Walk through the exhibition with artists John Shimon and Julie Lindemann and curator Lisa Hostetler on its opening night. Then join them in the Baumgartner Galleria for a reception with a book signing, hors d’oeuvres, and cash bar. Free with general admission. Sponsored by the Photography Council.
Tuesday, September 9, 1:30 p.m.
Tuesday, October 21, 1:30 p.m.
Tuesday, November 18, 1:30 p.m.
Join Lisa Hostetler, associate curator of photographs and Unmasked & Anonymous curator, for an in-depth, 40-minute tour of the exhibition followed by Q&A and discussion.
Thursday, October 30
Free with general admission
Join photographer Jen Davis, featured in Unmasked & Anonymous, as she delivers a talk in Lubar Auditorium on her photography. Followed by a reception from 7-8 p.m. in the Baumgartner Galleria. Sponsored by the Milwaukee Art Museum’s Photography Council and the Coalition for Photographic Arts.
Thursday, November 6
Free with general admissionVisit the Museum on November 6 and see Cathy Cook’s “Immortal Cupboard: In Search of Lorine Niedecker,” introduced by the filmmaker. An experimental documentary about a Wisconsin poet, Julie Lindemann play’s the poet’s hands and feet.

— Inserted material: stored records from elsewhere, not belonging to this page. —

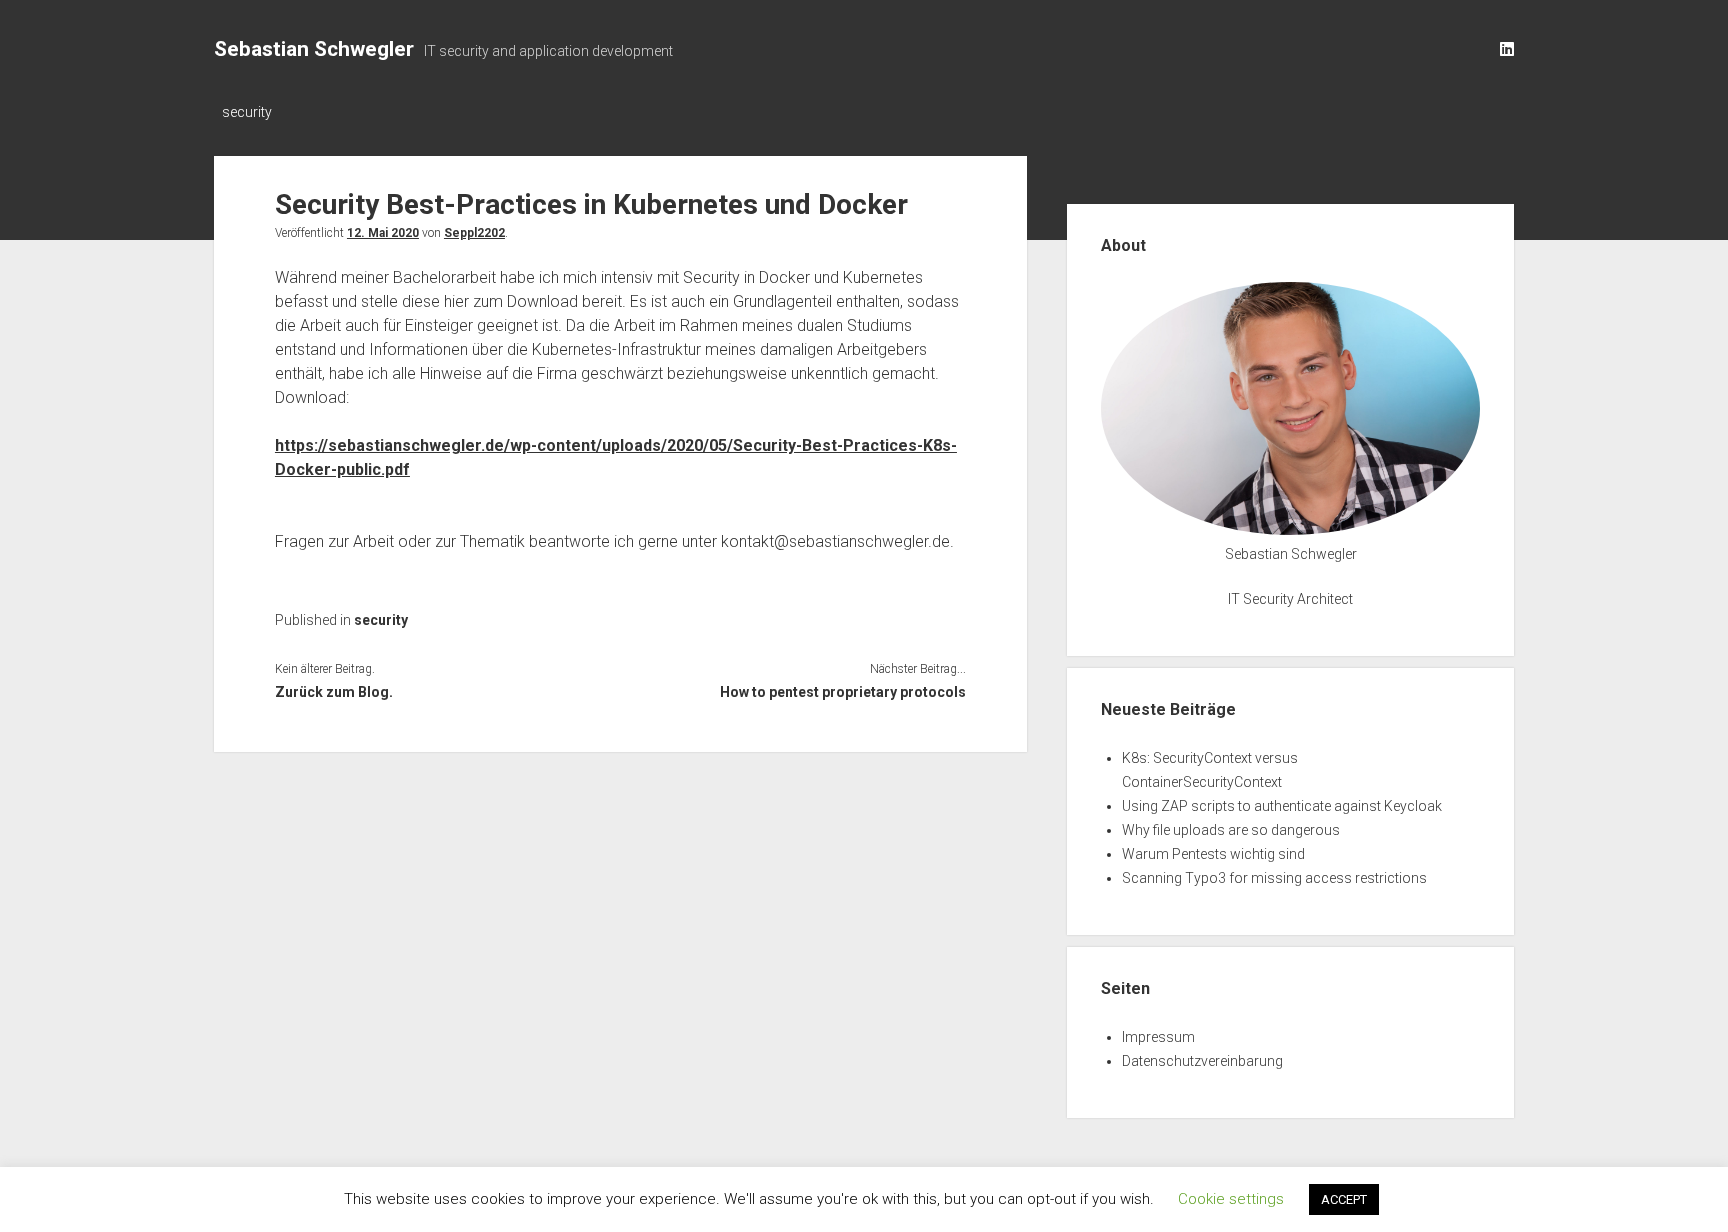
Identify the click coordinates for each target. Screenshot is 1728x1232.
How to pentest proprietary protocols (842, 692)
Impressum (1158, 1037)
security (247, 112)
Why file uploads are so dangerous (1231, 830)
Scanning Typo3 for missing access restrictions (1274, 878)
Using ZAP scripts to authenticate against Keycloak (1282, 806)
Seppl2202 (474, 233)
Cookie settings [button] (1231, 1199)
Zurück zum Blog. (334, 692)
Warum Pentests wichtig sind (1213, 854)
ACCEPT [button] (1344, 1199)
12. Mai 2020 (383, 233)
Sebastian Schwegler (314, 49)
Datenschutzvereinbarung (1202, 1061)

The exhibition catalogue, Unmasked & Anonymous: Shimon and Lindemann Consider Portraiture, with essays by Lisa Hostetler and John Shimon and Julie Lindemann, is published by the Milwaukee Art Museum and includes over 50 full-color and black-and-white illustrations of photographs by Shimon and Lindemann and featured artists in Unmasked & Anonymous. The 68-page publication ($18, softcover) is available for purchase from the Milwaukee Art Museum Store and online at www.mam.org/store.
About the Milwaukee Art Museum
The Milwaukee Art Museum’s far-reaching holdings include more than 20,000 works spanning antiquity to the present day. With a history dating back to 1888, the Museum houses a Collection with strengths in 19th- and 20th-century American and European art, contemporary art, American decorative arts, and folk and self-taught art. The Museum includes the Santiago Calatrava-designed Quadracci Pavilion, named by Time magazine “Best Design of 2001.”